If most Finish campsites are like our first one, I wouldn’t recommend sleeping in a hotel. I couldn’t ask for more. As soon as we parked our car, I ran to a sauna (an evening in Finland without sauna is a wasted evening, isn’t it?). However, it wasn’t the time yet to try a real smoke sauna, this one was electric and I couldn’t make it boiling hot – every time I put some water on stones, the vapor would vanish after 15 seconds. Anyway, I got very warm and ran to the sea and dipped in it. I was shocked as it was very pleasing (I had expected freezing cold or something).

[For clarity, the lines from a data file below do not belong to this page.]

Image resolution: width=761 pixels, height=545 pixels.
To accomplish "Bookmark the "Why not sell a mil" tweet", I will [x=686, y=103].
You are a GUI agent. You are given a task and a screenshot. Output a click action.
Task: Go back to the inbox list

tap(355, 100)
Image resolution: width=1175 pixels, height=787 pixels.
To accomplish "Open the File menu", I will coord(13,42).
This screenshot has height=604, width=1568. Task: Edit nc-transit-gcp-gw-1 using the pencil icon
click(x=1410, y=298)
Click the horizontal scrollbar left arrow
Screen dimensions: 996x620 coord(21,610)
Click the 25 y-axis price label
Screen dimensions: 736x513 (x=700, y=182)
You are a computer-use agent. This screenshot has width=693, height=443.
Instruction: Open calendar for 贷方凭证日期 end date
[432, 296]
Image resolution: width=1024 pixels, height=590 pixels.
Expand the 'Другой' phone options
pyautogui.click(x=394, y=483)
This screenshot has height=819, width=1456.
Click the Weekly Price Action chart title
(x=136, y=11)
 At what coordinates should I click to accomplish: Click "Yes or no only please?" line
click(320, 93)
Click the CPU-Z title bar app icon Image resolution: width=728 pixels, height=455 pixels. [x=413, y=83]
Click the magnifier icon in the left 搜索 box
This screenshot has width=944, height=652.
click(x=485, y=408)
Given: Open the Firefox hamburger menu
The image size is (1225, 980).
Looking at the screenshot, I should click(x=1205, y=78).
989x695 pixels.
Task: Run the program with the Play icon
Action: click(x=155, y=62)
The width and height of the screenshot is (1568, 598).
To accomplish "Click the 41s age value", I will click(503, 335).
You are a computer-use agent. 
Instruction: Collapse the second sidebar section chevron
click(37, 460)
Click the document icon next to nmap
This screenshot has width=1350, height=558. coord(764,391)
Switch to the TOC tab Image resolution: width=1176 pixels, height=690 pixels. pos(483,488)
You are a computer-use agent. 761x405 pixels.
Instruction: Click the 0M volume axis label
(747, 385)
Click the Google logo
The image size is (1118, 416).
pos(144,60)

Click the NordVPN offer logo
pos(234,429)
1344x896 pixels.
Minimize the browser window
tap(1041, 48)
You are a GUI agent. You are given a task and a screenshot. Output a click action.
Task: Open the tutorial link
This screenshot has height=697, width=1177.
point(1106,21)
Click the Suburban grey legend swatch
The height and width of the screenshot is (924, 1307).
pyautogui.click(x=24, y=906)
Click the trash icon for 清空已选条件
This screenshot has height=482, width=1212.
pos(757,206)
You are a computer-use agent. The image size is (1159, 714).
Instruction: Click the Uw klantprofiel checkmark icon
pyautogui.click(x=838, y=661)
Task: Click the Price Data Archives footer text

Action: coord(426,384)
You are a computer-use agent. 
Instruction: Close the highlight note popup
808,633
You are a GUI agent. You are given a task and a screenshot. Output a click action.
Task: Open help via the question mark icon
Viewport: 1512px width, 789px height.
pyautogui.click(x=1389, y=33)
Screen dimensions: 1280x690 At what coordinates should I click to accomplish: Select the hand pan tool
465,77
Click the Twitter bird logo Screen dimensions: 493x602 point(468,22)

I swam around feeling refreshed, then took a few jumps from nearby pier and finally got back to eat a dinner (in a big kitchen cabin accessible for everyone), to take a warm shower and to surf the Internet using wireless network (which was the last thing I had expected to exist on a campsite). I”d say it”s funny to sit inside a tent with a laptop on your knees.

Saaristo is an archipelago in Turku area. It consists of 2000 islands which makes it one of the densest archipelagos in the world. One can take a round trip on Saaristo – it (the trip) has its own name but I forgot it. One of the things that caught my attention is that the flora around these islands is very similar to that of lakes – I was surprised to see a reed on the sea. They all look similarly: bigger ones have dense forests and rocky shores. Here and there you can see people laying on those rocks and sunbathing or others sailing around in their small boats. A perfect place to spend a few weeks in summer (if one seeks for a calm and peaceful place, of course).

The usual route goes like that: Pargas -> Nagu -> Korppoo -> Houtskär -> Iniö -> Kustavi. I had only some time to see Nagu and its old church; unusual one with some funny paintings on the walls, two grand pianos and one piano (sic!), and a ship model hanging instead of a lamp. Apart of that, the interior was very modest – I guess it’s usual in Lutheran churches. I noticed that this region (not only Archipelago, but west coast in general) is bilingual. It’s kind of unique as Finnish and Swedish are completely different languages, with almost no common words. I wonder if it’s only based on the region’s history or there are really many Swedish people. I recommend spending more than one day on Archipelago and maybe experience nightlife there.

Oh, maybe it’s usual in other countries or even other regions of Poland, but I think I had never seen an isolated (I mean in some distance from a church) bellfry before.